WRITTEN INSTRUCTION.
Reproduce the lines below word for word, leaving out the pictures.

EXTRACTED RECORDS.
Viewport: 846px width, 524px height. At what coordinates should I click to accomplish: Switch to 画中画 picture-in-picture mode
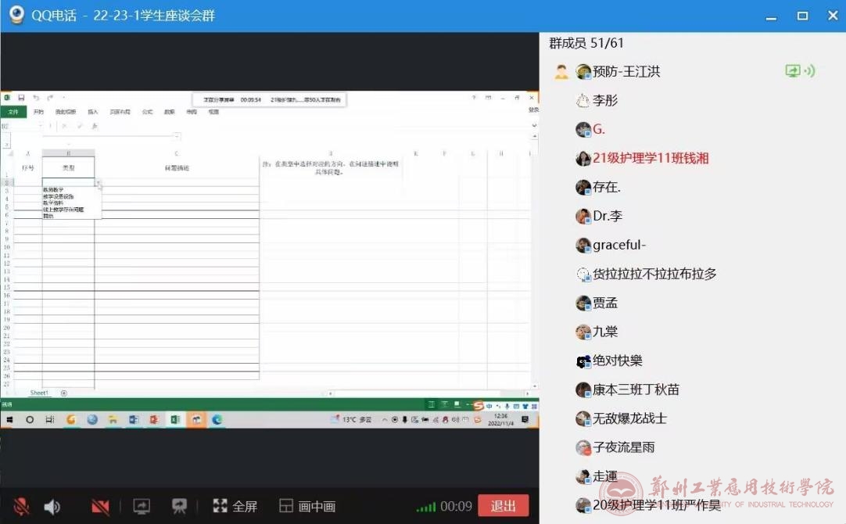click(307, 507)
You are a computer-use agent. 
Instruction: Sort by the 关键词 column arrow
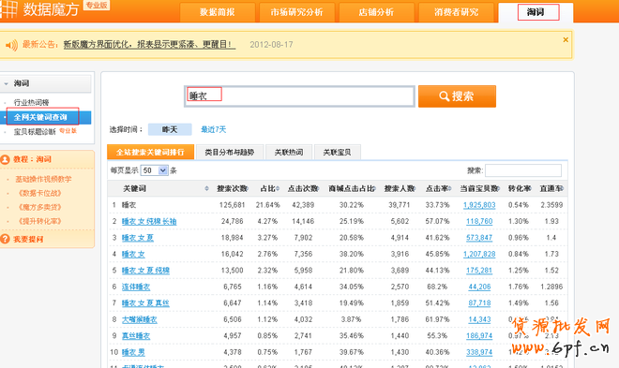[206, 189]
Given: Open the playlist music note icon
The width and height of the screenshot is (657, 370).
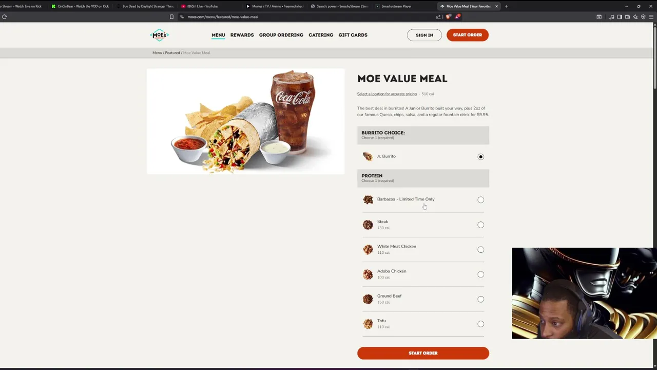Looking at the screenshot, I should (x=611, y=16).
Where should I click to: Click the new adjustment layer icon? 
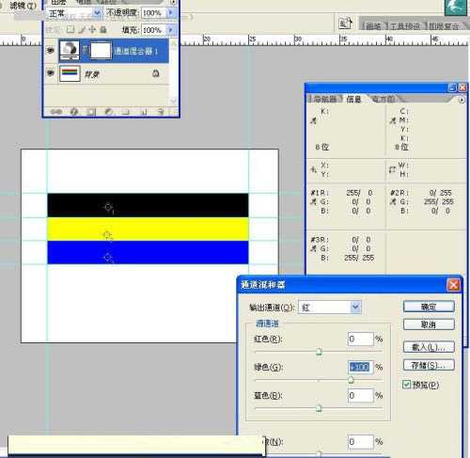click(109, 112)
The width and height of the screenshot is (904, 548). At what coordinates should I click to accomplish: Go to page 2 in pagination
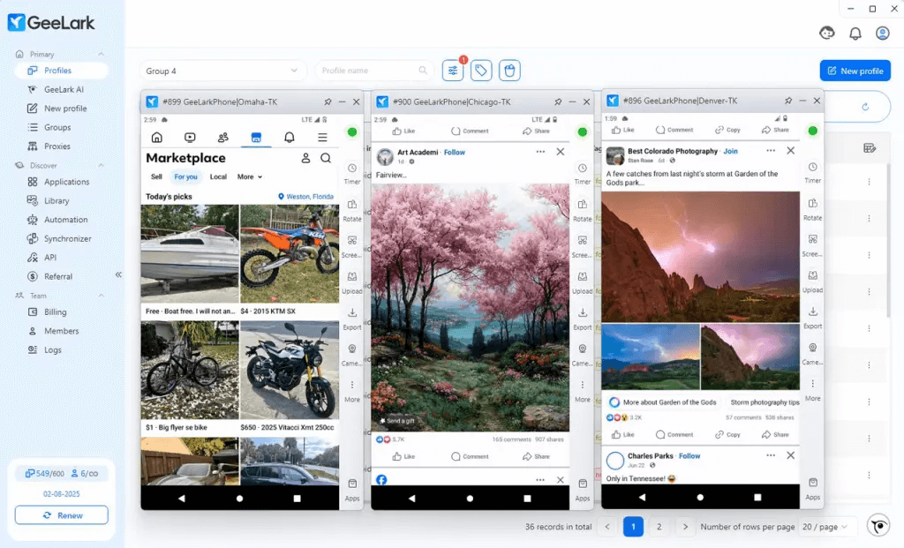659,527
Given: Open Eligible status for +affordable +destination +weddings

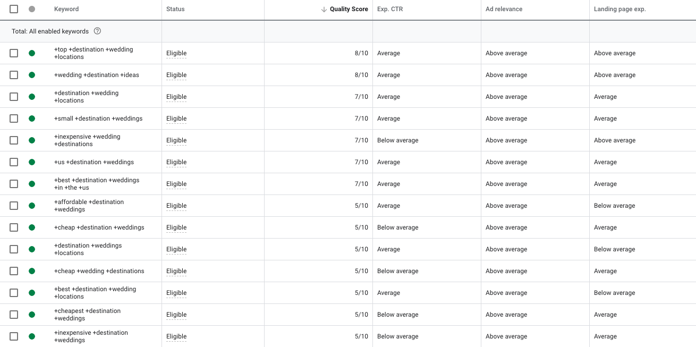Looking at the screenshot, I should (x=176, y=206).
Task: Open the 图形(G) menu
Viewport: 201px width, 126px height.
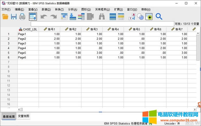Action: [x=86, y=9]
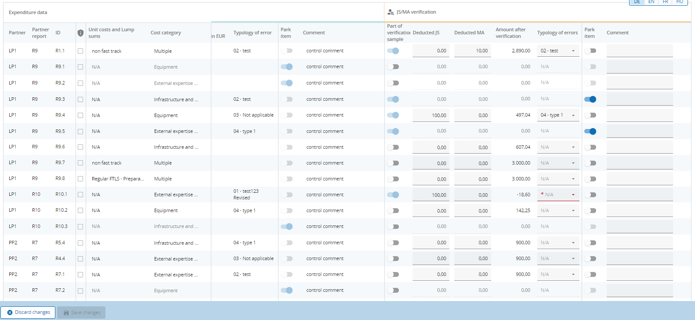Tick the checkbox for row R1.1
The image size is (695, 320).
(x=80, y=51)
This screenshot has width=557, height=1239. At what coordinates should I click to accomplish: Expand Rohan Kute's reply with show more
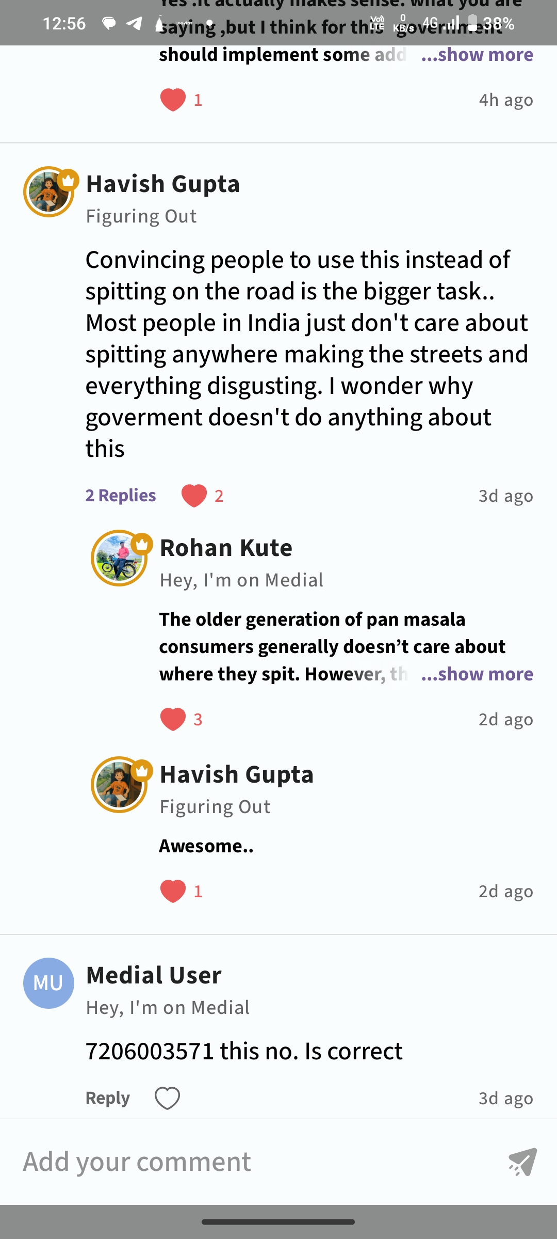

ANSWER TO THE EXERCISE.
Viewport: 846px width, 524px height. At what coordinates should I click to accomplish: Switch to 画中画 picture-in-picture mode
click(307, 507)
You are a computer-use agent. 
Instruction: Sort by the 关键词 column arrow
[206, 189]
Given: Open the playlist music note icon
The width and height of the screenshot is (657, 370).
Looking at the screenshot, I should (x=611, y=16).
Where should I click to: Click the new adjustment layer icon? 
click(109, 112)
The width and height of the screenshot is (904, 548). At what coordinates should I click to accomplish: Go to page 2 in pagination
659,527
Given: Open Eligible status for +affordable +destination +weddings

Looking at the screenshot, I should (x=176, y=206).
Task: Open the 图形(G) menu
Viewport: 201px width, 126px height.
Action: [x=86, y=9]
Tick the checkbox for row R1.1
The image size is (695, 320).
(x=80, y=51)
This screenshot has width=557, height=1239. At what coordinates should I click to accomplish: Expand Rohan Kute's reply with show more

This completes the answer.